_Lesetext_.
Wo sind denn bitte die Strecken in Monakam und UHS? Kenne nur den Parcours in Schömberg...


----------



## shield (24. Februar 2014)

würde mich auch interessieren - bitte PN an mich!


----------



## Paddy1282 (24. Februar 2014)

Hätte auch daran Interesse bitte auch Pin an mich da ich oft Richtung Nagoldtal unterwegs bin.

Zur Schömberg Strecke gibt es die überhaupt noch war leider noch nie dort, man ließt ja gar nichts mehr auf der Webseite von der Gemeinde oder wird die Strecke nur nicht mehr gepflegt. Ein bekannter hat mir auch schon von der Strecke in Schömberg erzählt er meinte die würde beim Waldparkplatz beginnen wo Früher das Wellenbad Stand ist das so? Ist dir Strecke irgendwie gekennzeichnet oder wie findet man die.


----------



## MTB-News.de




----------



## Hoschy (25. Februar 2014)

Paddy1282 schrieb:


> ...ein bekannter hat mir auch schon von der Strecke in Schömberg erzählt er meinte die würde beim Waldparkplatz beginnen wo Früher das Wellenbad Stand ist das so? Ist dir Strecke irgendwie gekennzeichnet oder wie findet man die.



...vom PP ehemaliges Wellenbad einfach Richtung Skihang orientieren und dann linksseitig runter, kann man eigentlich nicht verfehlen.


----------



## BlackForest96 (2. März 2014)

g


----------



## yannick1989 (3. März 2014)

Hey ich finde es nicht toll, dass hier im forum für den trail in monakam geworben und zudem behauptet wird die person die diesen trail gebaut hat zu kennen. Es sind fast ausschließ vollvisierbiker mit blockierter hinterradbremse auf dem trail unterwegs, welche diesen immer mehr zerstören. Zudem werden einfach neue Sachen am trail gebaut. So war das alles nicht gedacht! Baut doch einfach selbst einen trail dann könnt ihr walten und schalten wie ihr wollt.


----------



## BlackForest96 (4. März 2014)

oh scheisse das wollte ich auf keinen fall @yannick 1989, ich finde das der trail perfekt ist und es gar nicht nötig.ist ihn.zu verbessern, ja ich hatte fuer den trail mal ein bischen werbung gemacht, wusste aber nicht dass dies den eigentuemern nicht gefaellt, ab sofort halt ich mein mund   grusß


----------



## Simmersfeld (31. März 2014)

Ich war da letztes Jahr oft - ist z.T. sogar heftig, leider sehr kurze Trails.


----------

_Eine Reihe von Datensätzen_.
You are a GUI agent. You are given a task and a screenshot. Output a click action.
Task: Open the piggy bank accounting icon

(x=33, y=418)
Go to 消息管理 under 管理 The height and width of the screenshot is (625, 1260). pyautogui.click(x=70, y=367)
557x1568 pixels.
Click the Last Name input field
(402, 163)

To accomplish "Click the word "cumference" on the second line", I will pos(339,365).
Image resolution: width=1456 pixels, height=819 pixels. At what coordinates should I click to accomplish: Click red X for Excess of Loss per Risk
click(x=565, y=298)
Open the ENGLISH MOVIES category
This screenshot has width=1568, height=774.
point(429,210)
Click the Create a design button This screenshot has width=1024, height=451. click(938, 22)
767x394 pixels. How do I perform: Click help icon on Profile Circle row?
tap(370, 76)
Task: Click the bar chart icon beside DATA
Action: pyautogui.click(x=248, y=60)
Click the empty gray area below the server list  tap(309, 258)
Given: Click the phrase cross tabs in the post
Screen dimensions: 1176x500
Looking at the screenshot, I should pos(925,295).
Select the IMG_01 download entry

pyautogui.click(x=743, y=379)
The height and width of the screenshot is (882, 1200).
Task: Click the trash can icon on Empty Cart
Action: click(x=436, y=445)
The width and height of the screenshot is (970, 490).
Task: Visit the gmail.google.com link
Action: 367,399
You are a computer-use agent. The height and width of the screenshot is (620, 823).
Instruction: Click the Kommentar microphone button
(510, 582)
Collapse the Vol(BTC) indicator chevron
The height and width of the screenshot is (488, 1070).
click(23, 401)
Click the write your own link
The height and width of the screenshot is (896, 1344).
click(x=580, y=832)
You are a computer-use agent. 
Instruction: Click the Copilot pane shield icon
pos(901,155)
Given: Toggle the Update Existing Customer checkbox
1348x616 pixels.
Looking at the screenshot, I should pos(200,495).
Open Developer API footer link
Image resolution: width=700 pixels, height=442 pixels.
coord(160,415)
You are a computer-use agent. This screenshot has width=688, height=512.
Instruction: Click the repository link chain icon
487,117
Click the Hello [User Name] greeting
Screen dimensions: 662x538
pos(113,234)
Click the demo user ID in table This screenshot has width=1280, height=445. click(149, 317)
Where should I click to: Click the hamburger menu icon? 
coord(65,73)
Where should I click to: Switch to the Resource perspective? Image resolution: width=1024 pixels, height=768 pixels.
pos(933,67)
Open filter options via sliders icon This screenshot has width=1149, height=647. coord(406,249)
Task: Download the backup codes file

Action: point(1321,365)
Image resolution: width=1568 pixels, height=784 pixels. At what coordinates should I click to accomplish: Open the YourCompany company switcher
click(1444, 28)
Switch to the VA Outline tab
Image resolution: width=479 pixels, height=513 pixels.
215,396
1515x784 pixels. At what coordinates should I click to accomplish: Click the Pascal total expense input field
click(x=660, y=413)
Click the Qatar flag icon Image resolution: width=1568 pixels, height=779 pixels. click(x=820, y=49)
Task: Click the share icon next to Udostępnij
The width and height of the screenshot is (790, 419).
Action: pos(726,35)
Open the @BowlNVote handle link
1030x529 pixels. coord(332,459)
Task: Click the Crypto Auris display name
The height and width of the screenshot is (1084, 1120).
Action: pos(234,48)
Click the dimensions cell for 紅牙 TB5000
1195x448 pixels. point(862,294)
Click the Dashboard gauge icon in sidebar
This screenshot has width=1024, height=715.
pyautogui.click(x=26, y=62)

_Zu bearbeitende Aufgaben_.
- 1) Warum stört es yannick1989 laut dem Forenthread, dass für den Trail in Monakam geworben wird? Antworte in ein bis drei Sätzen.
- 2) Schreibe aus der Liste den Abschnitt ab, der mit der Zeile beginnt, die „Open Developer API footer link“ enthält, und mit der Zeile endet, die „coord(65,73)“ enthält.

_Lösungen_.
- 1) Nach seiner Aussage sind auf dem Trail fast ausschließlich Vollvisierbiker mit blockierter Hinterradbremse unterwegs, die ihn immer mehr zerstören. Außerdem werden einfach neue Sachen am Trail gebaut, und so war das alles nicht gedacht.

- 2)
Open Developer API footer link
Image resolution: width=700 pixels, height=442 pixels.
coord(160,415)
You are a computer-use agent. This screenshot has width=688, height=512.
Instruction: Click the repository link chain icon
487,117
Click the Hello [User Name] greeting
Screen dimensions: 662x538
pos(113,234)
Click the demo user ID in table This screenshot has width=1280, height=445. click(149, 317)
Where should I click to: Click the hamburger menu icon? 
coord(65,73)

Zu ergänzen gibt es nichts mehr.